Two weeks ago, Rebstock posted her coming out as transgender across her social media. The 28th annual Thanksgiving 9-Draw at Lakewood Lanes in Waterbury. Conn., was her first tournament as the woman she has always been.
“It feels like a weight has been lifted off my shoulder,” Rebstock told Outsports. “I’ve competed against some of these people for well over 30 years, and all of a sudden you come out as your true self. It’s a bit of a culture shock, yes.”
When she arrived at the bowling alley to play that morning, owner Charlie Lanza welcomed her warmly. Throughout the warm ups, many of the other competitors who had read of her coming out stopped by to chat and offer congratulations. As she warmed up to to get ready for her qualifying games, there was a look in her eyes that suggested she was looking forward as well as looking back.
Rebstock was nervous, but focused as she studied her lanes. A new chapter was set to begin in the next 60 feet.
“I always felt different”
“Growing up I always felt different from the other boys,” Rebstock recalled. “‘She’ was always in there, but bowling kept me focused and kept things locked in.”

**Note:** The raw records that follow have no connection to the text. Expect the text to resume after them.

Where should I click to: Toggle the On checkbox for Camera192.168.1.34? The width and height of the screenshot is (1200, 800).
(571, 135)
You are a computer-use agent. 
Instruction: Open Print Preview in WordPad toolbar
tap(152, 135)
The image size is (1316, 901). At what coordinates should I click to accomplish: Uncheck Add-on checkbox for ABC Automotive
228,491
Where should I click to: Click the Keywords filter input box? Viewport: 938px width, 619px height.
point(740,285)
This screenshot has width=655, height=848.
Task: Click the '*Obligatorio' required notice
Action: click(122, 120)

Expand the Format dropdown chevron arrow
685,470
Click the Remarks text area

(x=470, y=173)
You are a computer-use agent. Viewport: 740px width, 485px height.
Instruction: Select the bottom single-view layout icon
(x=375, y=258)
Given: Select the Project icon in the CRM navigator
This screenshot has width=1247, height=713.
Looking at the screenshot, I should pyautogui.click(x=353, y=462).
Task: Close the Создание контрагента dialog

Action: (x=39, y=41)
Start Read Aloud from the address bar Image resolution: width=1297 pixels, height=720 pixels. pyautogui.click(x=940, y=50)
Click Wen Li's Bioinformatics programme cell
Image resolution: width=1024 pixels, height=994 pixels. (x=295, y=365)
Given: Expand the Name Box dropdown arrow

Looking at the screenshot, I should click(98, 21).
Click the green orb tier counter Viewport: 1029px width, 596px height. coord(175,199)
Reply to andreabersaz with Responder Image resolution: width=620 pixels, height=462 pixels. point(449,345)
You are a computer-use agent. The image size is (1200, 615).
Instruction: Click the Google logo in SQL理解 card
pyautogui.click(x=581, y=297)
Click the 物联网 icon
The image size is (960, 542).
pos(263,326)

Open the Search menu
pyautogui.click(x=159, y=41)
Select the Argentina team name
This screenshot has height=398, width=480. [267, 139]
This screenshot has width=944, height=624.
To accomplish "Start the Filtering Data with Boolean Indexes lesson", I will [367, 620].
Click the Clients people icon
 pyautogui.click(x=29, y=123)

She locked in on trophies in the youth ranks and built up skills on the lanes that earned her a place on a college team. As a freshman at Erie Community College in upstate New York in the fall of 1985, Rebstock was under the tutelage of head coach Kerm Helmer.
The 2012 USBC Hall of Fame inductee was building the ECC Kats into “giant killers.” Their team beat a field of larger universities to win it’s first national championship in 1982. The expectations were high.
“Our first official team meeting: first he wrote ‘Houston, Texas’ on a blackboard,” Rebstock remembered. “He said that it was site of the 1986 national collegiate bowling championships. He told us, ‘Either way, I’m going to be there. It’s up to you guys if you are going to be there. From now on, bowling will not be a recreation to you.’”
Rebstock learned lessons that would pay off in tourney wins and prize money years later. Perhaps the most important lesson was the one on poise that Helmer taught her early on.
“You never wanted to get called into Coach Helmer’s office,” she noted. “I remember a tournament where I just struggled. My ball didn’t go down the lane well and I chirped and complained about it and he was right behind me saying ‘It’s not the center’s fault.”
“At practice, he used some choice words for me,” she continued. “He basically told me to grow up, which I needed to hear.”
The team composed entirely of young freshmen and sophomores grew up fast. They won their conference and their regional tournament to earn the trip to Houston for the 1986 United States Bowling Congress Intercollegiate Team Championships. Led by 1990 PBA Rookie of the Year Brad Kiszewski, and aided by clutch play by Rebstock, Erie Community College defeated West Texas State in the championship match to win the national title.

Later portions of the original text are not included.